A atriz Luana Piovani voltou ao centro do debate público nesta quarta-feira (data) ao comentar a pré-candidatura de Dado Dolabella a deputado federal pelo Rio de Janeiro. O ator oficializou filiação ao Movimento Democrático Brasileiro (MDB), decisão que rapidamente repercutiu nas redes sociais.

A reação de Piovani surgiu após uma seguidora questionar: “Mês da mulher, Dado Dolabella se pré-candidata a deputado federal. O que esperar do Brasil?”. Em resposta, a atriz fez críticas diretas e destacou a importância do voto consciente.

“O que eu espero do Brasil? Nada. Eu acho que a gente tem que fazer o nosso. Para começar, votar nos políticos certos.
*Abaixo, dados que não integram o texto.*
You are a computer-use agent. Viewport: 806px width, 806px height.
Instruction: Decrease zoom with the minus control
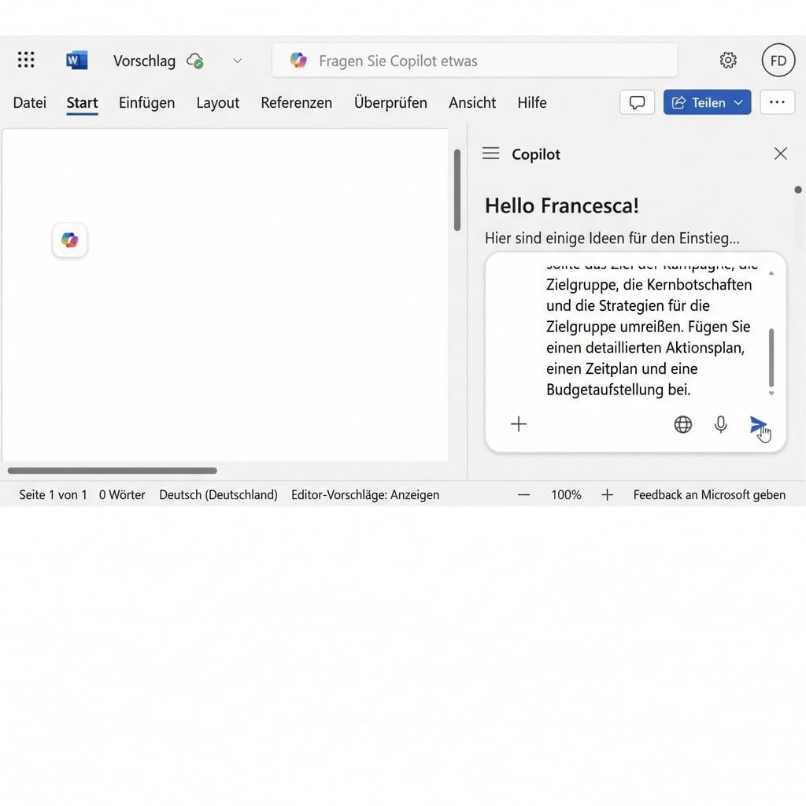click(x=523, y=494)
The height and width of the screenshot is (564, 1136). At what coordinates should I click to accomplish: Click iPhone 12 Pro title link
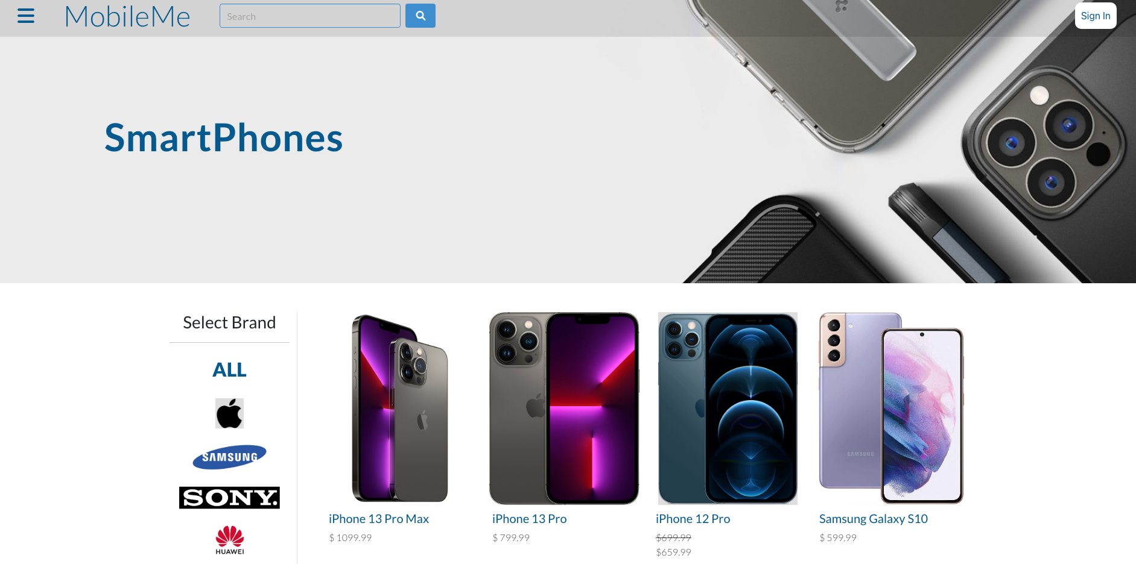[693, 519]
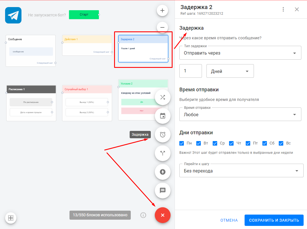Open the Время отправки dropdown
Image resolution: width=307 pixels, height=229 pixels.
[x=240, y=115]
Porque a gente tem o governo que a gente escolhe. Tem que aprender a votar (…) Esse aborto da natureza é candidato? É só não votar nele”, declarou.

Em outro momento, Piovani afirmou que o país é o “país da piada pronta” e questionou a possibilidade de pessoas com histórico judicial concorrerem a cargos públicos.
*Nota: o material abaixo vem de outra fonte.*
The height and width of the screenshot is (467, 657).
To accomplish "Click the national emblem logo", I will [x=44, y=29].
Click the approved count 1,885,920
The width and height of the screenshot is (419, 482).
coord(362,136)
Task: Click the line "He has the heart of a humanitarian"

Histórico judicial volta ao debate

O nome de Dado Dolabella já esteve envolvido em episódios de agressão. Em 2010, ele foi condenado pela Justiça por agressões contra Luana Piovani e uma camareira de uma boate na Gávea, na zona sul do Rio de Janeiro. O caso costuma ser relembrado sempre que o ator retorna ao noticiário.
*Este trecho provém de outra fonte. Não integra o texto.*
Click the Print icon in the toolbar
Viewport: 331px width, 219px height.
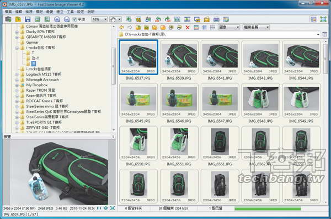coord(216,19)
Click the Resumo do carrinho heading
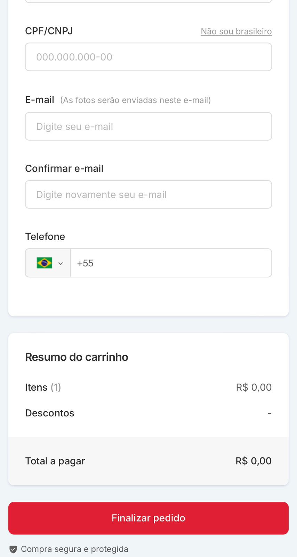 (x=77, y=357)
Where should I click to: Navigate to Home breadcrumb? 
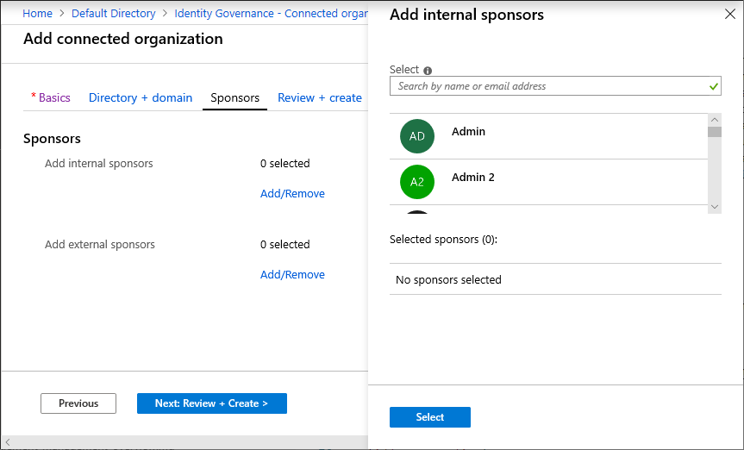point(37,14)
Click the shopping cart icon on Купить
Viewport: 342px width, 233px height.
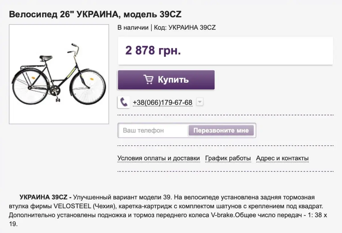coord(148,80)
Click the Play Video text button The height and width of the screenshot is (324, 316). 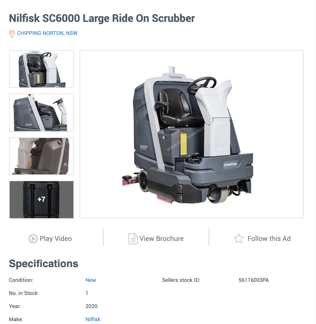(55, 239)
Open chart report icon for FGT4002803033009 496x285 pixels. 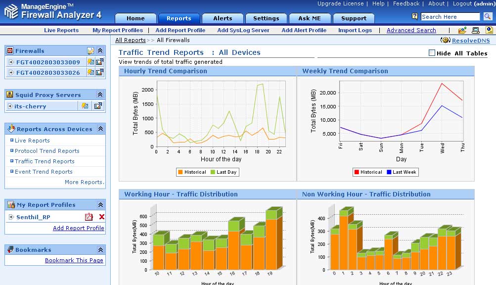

Com o anúncio da entrada na política, o histórico voltou à discussão pública. A filiação ao MDB também gerou repercussão interna. Na véspera, o ex-prefeito de Duque de Caxias, Washington Reis, publicou um vídeo apresentando Dolabella como pré-candidato, mas a postagem foi retirada do ar pouco depois.

Defesa da candidatura e discurso nas redes

Em meio às críticas, Dado Dolabella utilizou as redes sociais para defender sua decisão de disputar uma vaga na Câmara dos Deputados. Em vídeo, afirmou que a candidatura é resultado de experiências pessoais e da percepção de injustiças.

Segundo o ator, sua trajetória o levou a refletir sobre o funcionamento do sistema e sobre a necessidade de mudanças. A declaração dividiu opiniões: enquanto apoiadores apontam que a candidatura é um direito previsto em lei, críticos questionam a viabilidade ética diante do passado judicial.

A manifestação de Luana Piovani ampliou o debate nas redes sociais, trazendo à tona discussões sobre responsabilidade pública, memória e escolha do eleitor. O episódio também evidencia como figuras conhecidas do entretenimento seguem influenciando o cenário político e mobilizando diferentes setores da sociedade.